- Promotional poster
- Directed by: Jay Anania
- Written by: Jay Anania
- Produced by: Vince Jolivette Marni Zelnick Jeff Kalligheri
- Starring: Winona Ryder James Franco
- Cinematography: Bradley Schmidt
- Music by: Arvo Pärt
- Production companies: Row 1 Productions Rabbit Bandini Productions Waterstone Entertainment
- Distributed by: Wrekin Hill Entertainment
- Release dates: September 9, 2012 (Cincinnati Film Festival); September 25, 2012 (DVD);
- Running time: 92 minutes
- Country: United States
- Language: English

= The Letter (2012 film) =

The Letter, previously called The Stare, is a 2012 American psychological thriller film written and directed by Jay Anania, starring Winona Ryder and James Franco. Franco is a former student of Anania's, who teaches directing at NYU. The pair previously collaborated on Shadows and Lies. In 2012, it was announced that Lionsgate purchased the distribution rights to the film, which was retitled The Letter. The film got its first theatrical showing at the Cincinnati Film Festival on September 9, 2012.

==Plot==
A playwright, Martine (Ryder), suffers from paranoia and hallucinations as she attempts to stage a new production.

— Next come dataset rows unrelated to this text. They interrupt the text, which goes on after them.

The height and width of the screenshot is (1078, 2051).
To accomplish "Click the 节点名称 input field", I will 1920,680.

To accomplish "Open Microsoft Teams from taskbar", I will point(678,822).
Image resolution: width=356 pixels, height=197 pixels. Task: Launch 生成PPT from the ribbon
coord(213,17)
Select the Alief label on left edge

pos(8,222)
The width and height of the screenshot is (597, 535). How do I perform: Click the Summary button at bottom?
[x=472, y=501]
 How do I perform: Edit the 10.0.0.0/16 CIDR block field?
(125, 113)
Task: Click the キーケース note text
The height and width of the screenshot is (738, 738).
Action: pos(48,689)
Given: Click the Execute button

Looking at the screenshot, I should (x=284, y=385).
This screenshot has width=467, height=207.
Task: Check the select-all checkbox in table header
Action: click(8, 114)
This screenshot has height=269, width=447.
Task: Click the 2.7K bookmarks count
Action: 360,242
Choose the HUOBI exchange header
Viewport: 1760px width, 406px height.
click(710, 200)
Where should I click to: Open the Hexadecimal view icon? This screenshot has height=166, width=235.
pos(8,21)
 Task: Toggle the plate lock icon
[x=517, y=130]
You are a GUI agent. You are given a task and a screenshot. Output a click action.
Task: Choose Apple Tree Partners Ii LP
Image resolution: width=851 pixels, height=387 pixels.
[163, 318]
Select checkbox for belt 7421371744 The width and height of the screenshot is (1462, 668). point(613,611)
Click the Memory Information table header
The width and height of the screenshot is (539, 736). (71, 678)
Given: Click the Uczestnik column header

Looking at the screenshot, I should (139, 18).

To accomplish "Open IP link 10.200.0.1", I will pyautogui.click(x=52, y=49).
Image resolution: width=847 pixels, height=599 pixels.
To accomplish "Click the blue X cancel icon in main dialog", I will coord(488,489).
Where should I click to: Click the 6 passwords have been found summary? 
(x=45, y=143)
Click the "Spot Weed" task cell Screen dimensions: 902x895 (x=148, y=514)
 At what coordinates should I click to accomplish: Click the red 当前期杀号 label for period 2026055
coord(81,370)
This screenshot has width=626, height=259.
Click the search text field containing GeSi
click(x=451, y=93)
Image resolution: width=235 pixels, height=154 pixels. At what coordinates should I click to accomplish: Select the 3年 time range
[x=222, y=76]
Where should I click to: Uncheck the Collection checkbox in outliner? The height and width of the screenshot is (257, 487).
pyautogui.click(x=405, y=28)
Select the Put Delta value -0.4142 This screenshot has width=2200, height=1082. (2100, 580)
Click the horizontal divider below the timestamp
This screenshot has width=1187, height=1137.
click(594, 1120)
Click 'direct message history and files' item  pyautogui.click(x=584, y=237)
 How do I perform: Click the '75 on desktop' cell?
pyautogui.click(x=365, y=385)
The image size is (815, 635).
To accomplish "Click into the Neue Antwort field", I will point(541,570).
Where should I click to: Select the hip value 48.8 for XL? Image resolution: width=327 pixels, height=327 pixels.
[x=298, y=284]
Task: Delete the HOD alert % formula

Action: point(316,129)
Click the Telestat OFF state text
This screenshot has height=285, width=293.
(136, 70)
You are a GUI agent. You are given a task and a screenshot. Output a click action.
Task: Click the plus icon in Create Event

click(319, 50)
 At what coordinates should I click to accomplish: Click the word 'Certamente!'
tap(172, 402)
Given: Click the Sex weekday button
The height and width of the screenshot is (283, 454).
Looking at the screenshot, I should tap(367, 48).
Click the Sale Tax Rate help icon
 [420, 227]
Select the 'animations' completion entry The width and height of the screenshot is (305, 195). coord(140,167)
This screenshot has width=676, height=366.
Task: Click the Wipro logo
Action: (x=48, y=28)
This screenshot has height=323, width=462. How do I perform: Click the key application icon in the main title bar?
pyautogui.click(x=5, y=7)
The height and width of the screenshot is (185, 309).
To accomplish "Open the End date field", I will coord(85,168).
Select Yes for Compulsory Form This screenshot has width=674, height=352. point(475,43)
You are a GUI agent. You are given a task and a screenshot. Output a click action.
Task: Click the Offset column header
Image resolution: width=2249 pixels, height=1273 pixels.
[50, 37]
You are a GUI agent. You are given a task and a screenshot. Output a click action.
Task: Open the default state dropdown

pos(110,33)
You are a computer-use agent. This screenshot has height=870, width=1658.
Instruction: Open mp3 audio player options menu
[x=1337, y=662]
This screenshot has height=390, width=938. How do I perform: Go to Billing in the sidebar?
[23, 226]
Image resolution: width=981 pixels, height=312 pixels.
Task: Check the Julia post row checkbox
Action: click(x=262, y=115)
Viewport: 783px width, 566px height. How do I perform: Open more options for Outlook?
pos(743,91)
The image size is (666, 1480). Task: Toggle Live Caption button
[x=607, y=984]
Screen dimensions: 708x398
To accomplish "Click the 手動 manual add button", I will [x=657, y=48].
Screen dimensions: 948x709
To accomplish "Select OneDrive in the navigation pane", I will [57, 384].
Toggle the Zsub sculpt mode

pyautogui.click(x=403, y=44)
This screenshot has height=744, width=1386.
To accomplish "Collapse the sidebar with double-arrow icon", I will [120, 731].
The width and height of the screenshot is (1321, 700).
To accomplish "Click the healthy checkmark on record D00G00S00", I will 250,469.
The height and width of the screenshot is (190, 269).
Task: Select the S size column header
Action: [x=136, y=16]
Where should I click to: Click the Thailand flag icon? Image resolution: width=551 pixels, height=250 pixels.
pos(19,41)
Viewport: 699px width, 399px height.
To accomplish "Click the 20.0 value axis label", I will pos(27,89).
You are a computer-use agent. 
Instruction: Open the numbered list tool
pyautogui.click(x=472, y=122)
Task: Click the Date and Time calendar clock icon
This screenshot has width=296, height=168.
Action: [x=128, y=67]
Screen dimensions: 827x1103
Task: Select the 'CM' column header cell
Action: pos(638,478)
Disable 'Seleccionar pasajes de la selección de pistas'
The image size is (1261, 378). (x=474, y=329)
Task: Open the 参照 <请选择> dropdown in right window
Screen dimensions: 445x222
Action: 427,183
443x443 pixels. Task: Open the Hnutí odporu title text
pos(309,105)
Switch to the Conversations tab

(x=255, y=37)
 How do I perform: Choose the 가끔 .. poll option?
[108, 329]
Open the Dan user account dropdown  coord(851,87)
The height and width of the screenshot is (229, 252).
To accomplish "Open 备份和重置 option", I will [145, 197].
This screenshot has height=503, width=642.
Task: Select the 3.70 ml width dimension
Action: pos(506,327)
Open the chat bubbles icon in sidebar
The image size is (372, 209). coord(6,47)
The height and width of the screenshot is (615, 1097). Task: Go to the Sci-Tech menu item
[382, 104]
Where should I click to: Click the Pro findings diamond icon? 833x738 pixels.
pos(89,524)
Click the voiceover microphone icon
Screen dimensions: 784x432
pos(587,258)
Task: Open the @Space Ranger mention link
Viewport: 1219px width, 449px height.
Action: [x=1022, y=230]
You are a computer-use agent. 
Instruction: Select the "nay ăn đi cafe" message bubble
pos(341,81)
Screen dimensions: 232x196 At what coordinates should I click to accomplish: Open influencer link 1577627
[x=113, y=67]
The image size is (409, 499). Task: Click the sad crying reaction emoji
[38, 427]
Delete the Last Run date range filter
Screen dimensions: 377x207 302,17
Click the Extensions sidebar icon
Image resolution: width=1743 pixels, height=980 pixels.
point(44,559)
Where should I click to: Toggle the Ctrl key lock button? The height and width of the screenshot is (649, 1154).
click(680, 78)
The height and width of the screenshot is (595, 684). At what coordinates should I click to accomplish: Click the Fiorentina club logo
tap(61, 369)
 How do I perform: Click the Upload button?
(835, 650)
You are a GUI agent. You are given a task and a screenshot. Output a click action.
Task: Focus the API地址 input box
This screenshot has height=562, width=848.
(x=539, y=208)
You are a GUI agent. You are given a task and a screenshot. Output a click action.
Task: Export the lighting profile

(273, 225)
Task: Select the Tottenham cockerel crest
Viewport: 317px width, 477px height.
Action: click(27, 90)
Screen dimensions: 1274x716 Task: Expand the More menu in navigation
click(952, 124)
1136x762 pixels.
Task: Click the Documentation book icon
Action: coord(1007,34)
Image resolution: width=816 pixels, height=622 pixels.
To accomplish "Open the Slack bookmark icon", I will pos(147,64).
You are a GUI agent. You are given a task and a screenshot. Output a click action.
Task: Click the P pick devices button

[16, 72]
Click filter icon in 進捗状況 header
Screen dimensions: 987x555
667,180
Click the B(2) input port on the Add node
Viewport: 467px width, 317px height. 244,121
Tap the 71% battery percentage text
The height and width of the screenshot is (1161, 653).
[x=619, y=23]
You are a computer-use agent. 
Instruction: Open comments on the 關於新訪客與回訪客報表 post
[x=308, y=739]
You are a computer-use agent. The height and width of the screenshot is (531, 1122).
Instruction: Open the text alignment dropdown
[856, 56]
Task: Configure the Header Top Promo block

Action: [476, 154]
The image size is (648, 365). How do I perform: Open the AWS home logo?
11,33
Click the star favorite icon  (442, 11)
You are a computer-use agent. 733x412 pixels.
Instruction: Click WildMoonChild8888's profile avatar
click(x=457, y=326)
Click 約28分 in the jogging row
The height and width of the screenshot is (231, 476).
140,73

She is uncertain over whether she is deluded or if there is a plot against her. The ending is ambiguous as the viewers are left to deduce Martine's condition. Tyrone (Franco) is an actor in Martine's new play.

== Reception ==
In his review in Slant Magazine, Nick Schager said that "the film utilizes its familiar premise for little more than wannabe-profound aesthetic masturbation, leaving its cast to vainly attempt to energize scenarios without purpose."

Writing for 7MPictures, Liam Carr said that "The Letter is not a thriller. It is barely a film. It's a boring, self-important, disjointed and pointless pile of tripe masquerading as a movie."